=== Given data ===

·····

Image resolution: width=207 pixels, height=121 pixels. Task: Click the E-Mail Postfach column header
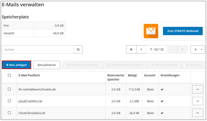click(29, 75)
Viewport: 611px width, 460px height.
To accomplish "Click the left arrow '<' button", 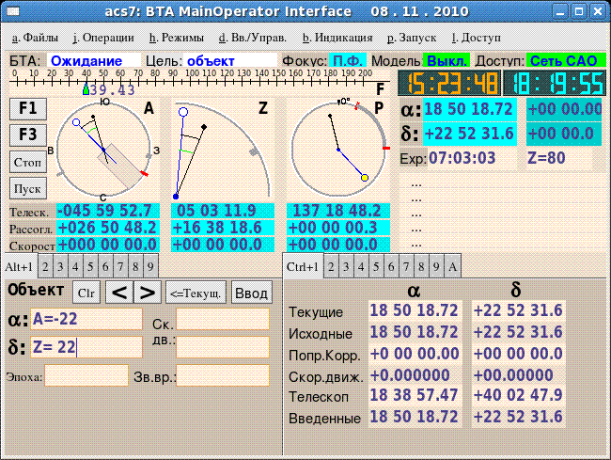I will pos(118,293).
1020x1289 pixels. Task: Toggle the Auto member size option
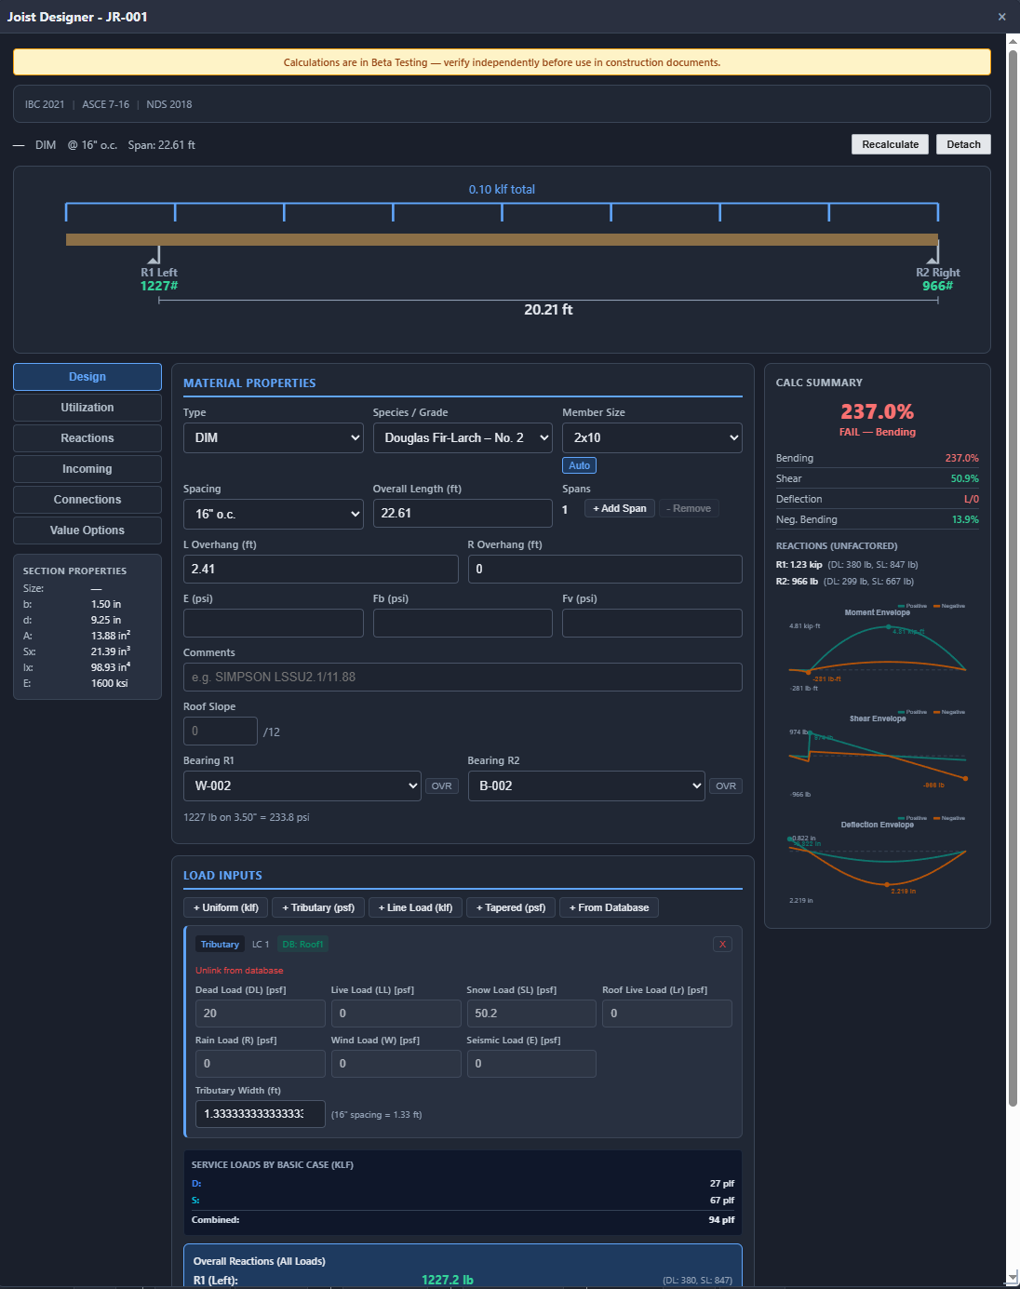[x=579, y=465]
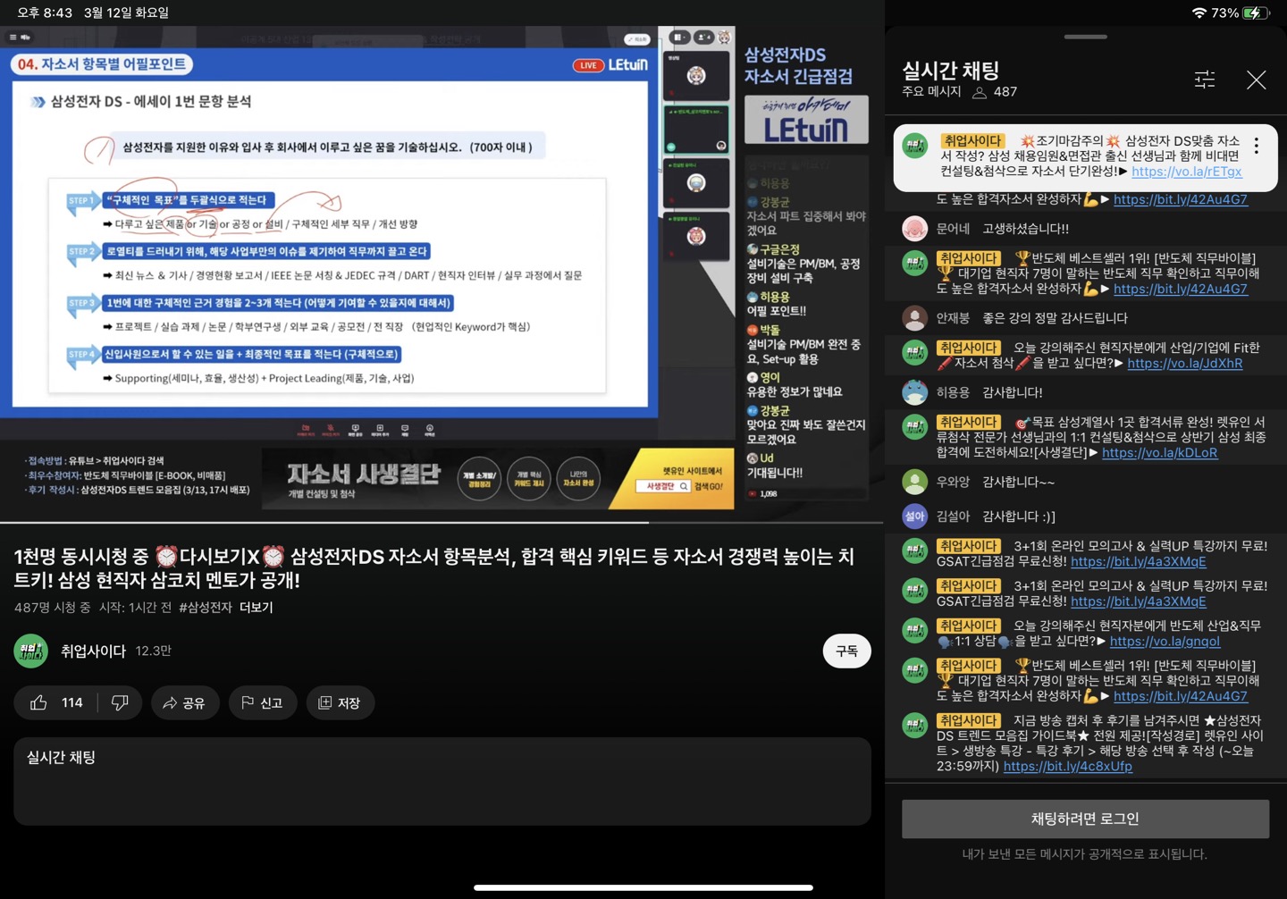
Task: Tap 김설아 purple avatar in chat
Action: coord(914,517)
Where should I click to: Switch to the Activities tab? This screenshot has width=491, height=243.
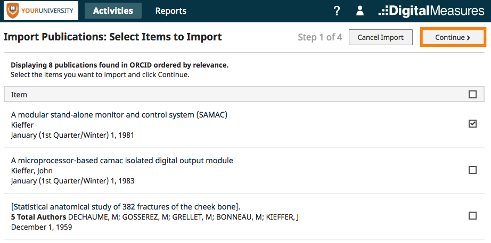click(113, 11)
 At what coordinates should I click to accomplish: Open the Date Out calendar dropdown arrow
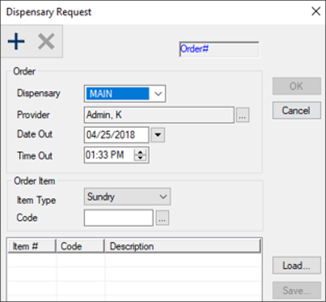pyautogui.click(x=158, y=135)
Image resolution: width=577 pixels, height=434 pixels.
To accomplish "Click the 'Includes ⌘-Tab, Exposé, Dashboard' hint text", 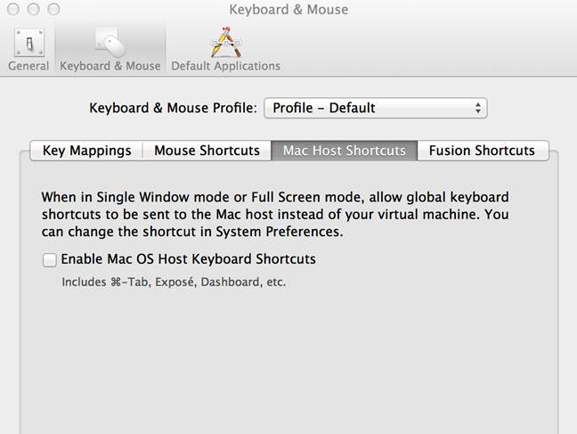I will pos(174,283).
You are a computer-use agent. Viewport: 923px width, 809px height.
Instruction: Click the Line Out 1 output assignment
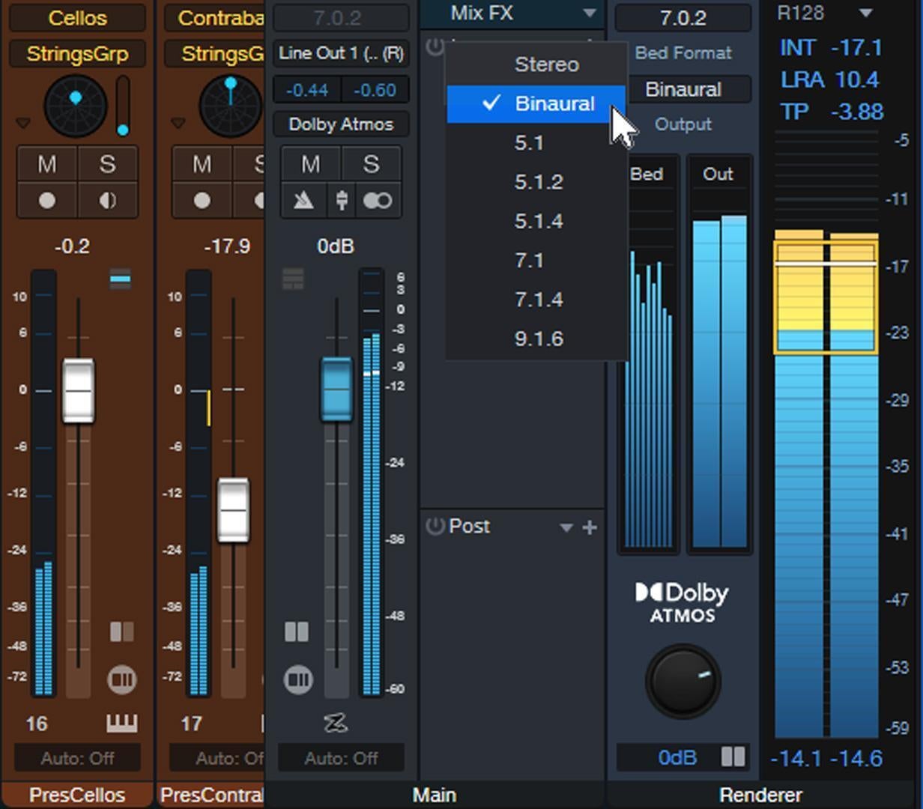tap(341, 53)
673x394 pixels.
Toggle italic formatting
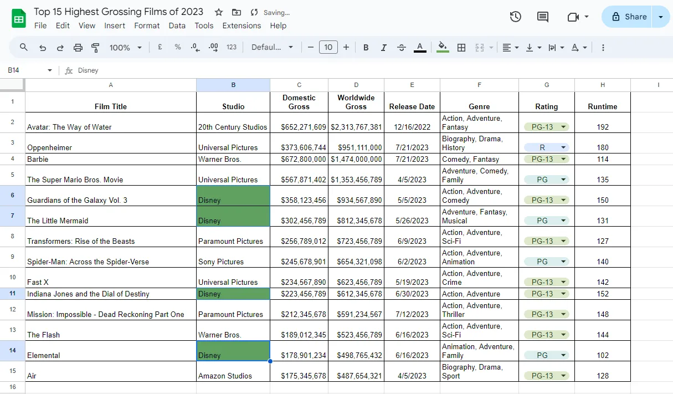tap(383, 48)
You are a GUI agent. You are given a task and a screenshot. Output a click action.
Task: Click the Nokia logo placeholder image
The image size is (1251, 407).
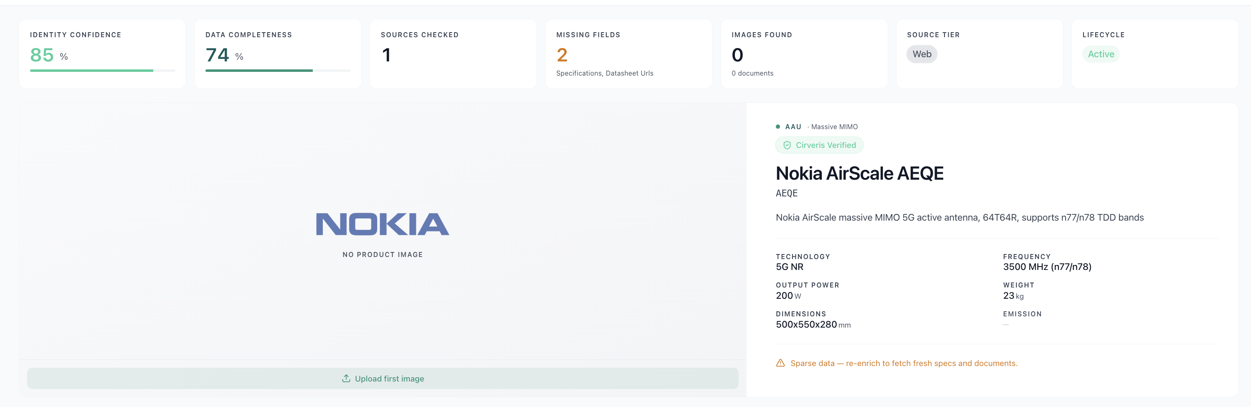point(383,224)
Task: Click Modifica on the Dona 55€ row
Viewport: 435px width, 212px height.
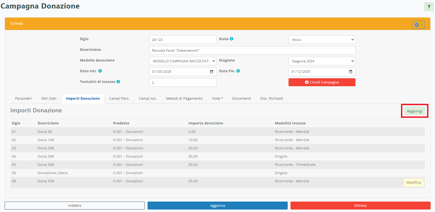Action: (413, 183)
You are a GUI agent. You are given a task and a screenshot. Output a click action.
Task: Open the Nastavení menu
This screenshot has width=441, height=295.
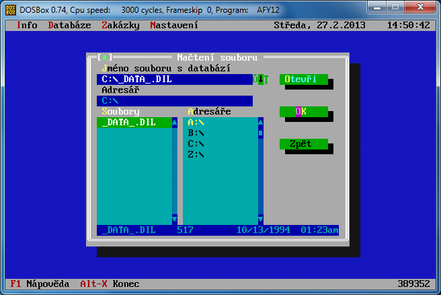pos(174,25)
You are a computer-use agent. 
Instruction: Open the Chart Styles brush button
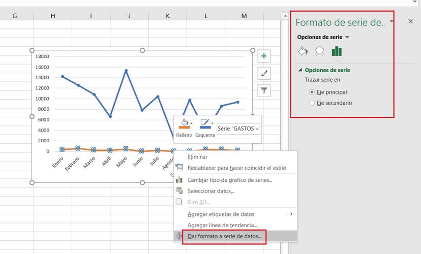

·····

=== Task requirements ===
After reading through the material, report every line that holds "agent".

=== Exercise output ===
You are a computer-use agent. Viewport: 923px width, 809px height.
You are a GUI agent. You are given a task and a screenshot. Output a click action.
You are a GUI agent. You are given a task and a screenshot. Output a click action.
You are a computer-use agent. 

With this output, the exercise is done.